---------- Selected excerpt

Even though you have one document type called invoice, you’ve got potentially 25 to 2,500 to 5,000 different variations within “invoices” so a representative set of samples and data output will train the system for very accurate results. If your scope involves 10 document types with three variations of each type, the objective would be to get 30 samples.

Quite simply, if you’re dealing with a form and you’re only dealing with one form layout regard, despite the issues that you might have with scanning quality and that type of thing, you’re going to have a very standardized document. Fewer samples are necessary. Whether you’re manually configuring a system or using machine learning, you always need to have a lot of focus on the input data set. With machine learning, it is even more so because you’re seeding the functions or the tasks of actually configuring a system using rules to machine learning algorithms. To understand why machine learning algorithms behave the way they do, examine the input datasets. When you’re using machine learning and when you’re working with a system that really uses machine learning algorithms (instead of rules-based approaches), the emphasis on having a representative data set becomes that much more important.

Deep learning algorithms, like the ones used in our software within smart learning, perform very well on smaller-sized sample sets. Another way to get around huge sample data sets are pre-trained models. We collect large sample sets to pre-train intelligent capture models so that they are available out-of-the-box for immediate use. Pre-trained models find specific data on specific document types, and then gradually train to your specific data set. So it’s kind of like having your cake and eating it too.

Initially, if you’re not using a pre-trained model and you can curate data automatically using intelligent capture. So our smart learning system has a data curation function, which will analyze production data, the outputs and then gradually collect it so that it fits your production information and then uses that to learn. Over time, these models become a lot more efficient.

--------------------

- **What this exercise asks**
1. Print everything in the passage on training samples from "Initially, if you’re" down to "lot more efficient.", copying it word for word.
2. For each statement, say yes or no to whether the passage on training samples supports it, and quote the words that decide it. (a) A scope of 10 document types with three variations of each calls for 30 samples. (b) A form with only one layout needs more samples. (c) Deep learning algorithms perform poorly on smaller-sized sample sets.

---------- Data section

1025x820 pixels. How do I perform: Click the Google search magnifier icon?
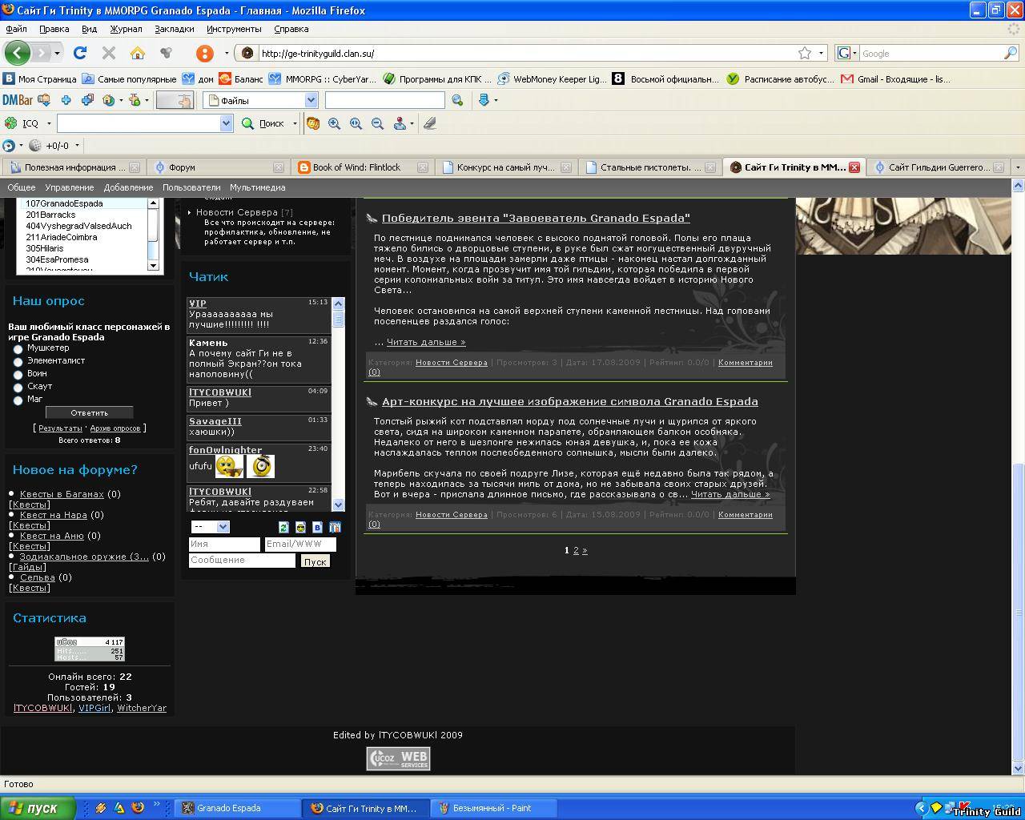(x=1010, y=53)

--------------------

- **Completed exercise**
1.
Initially, if you’re not using a pre-trained model and you can curate data automatically using intelligent capture. So our smart learning system has a data curation function, which will analyze production data, the outputs and then gradually collect it so that it fits your production information and then uses that to learn. Over time, these models become a lot more efficient.

2.
(a) Yes: "If your scope involves 10 document types with three variations of each type, the objective would be to get 30 samples."
(b) No: "Fewer samples are necessary."
(c) No: "Deep learning algorithms, like the ones used in our software within smart learning, perform very well on smaller-sized sample sets."